**Try it**
The result should be every line of the listing that contains "height".

**Data supplied**
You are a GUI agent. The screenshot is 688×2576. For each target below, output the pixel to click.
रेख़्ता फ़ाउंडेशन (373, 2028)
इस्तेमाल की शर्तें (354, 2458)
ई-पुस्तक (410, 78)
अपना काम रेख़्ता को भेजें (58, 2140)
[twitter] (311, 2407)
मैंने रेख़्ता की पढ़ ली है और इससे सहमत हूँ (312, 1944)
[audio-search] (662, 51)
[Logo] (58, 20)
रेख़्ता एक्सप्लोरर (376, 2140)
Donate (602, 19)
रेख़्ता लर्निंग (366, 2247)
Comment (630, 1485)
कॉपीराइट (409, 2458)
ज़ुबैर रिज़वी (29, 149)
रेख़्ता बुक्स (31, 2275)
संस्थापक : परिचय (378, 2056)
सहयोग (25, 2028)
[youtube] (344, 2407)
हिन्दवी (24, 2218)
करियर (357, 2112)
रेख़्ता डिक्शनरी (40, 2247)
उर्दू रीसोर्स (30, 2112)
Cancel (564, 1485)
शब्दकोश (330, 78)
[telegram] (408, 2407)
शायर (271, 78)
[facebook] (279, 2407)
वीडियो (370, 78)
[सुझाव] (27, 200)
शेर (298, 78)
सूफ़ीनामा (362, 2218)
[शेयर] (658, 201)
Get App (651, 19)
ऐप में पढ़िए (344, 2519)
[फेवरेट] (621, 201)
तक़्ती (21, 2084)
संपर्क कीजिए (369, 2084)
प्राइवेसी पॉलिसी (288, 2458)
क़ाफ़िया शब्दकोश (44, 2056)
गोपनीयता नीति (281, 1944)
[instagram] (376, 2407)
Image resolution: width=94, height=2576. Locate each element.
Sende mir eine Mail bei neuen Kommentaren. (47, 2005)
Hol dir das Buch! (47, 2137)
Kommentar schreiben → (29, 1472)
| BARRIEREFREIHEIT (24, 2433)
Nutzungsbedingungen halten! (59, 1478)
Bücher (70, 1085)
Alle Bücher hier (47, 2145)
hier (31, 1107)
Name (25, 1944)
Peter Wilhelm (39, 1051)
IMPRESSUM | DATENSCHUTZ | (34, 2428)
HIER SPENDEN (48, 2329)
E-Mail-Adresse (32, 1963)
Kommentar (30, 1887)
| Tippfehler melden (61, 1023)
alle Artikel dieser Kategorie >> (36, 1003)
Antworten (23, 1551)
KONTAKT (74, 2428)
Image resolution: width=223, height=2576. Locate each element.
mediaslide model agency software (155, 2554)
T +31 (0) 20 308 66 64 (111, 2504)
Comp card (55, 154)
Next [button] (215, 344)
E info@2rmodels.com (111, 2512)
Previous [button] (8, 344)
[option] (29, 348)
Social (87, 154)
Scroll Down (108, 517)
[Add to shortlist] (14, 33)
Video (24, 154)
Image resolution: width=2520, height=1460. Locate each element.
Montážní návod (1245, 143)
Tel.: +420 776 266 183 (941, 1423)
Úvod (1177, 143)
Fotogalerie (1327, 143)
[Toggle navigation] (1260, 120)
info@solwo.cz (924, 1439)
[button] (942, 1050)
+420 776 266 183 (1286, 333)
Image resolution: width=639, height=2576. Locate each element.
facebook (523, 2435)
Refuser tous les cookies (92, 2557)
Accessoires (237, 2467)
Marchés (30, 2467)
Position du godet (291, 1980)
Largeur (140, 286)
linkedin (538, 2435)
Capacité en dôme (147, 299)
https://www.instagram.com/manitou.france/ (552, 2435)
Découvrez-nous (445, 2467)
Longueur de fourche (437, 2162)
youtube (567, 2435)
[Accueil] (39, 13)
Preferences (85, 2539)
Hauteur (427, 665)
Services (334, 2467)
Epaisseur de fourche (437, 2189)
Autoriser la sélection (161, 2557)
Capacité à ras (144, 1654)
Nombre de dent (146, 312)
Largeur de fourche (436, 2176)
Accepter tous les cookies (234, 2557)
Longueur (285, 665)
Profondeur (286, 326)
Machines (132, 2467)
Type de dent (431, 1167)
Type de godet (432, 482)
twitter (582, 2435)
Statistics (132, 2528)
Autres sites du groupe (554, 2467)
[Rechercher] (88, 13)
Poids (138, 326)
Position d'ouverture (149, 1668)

**Solution for this problem**
Image resolution: width=94, height=2576. Locate each element.
Image resolution: width=223, height=2576. Locate each element.
Image resolution: width=2520, height=1460. Locate each element.
Image resolution: width=639, height=2576. Locate each element.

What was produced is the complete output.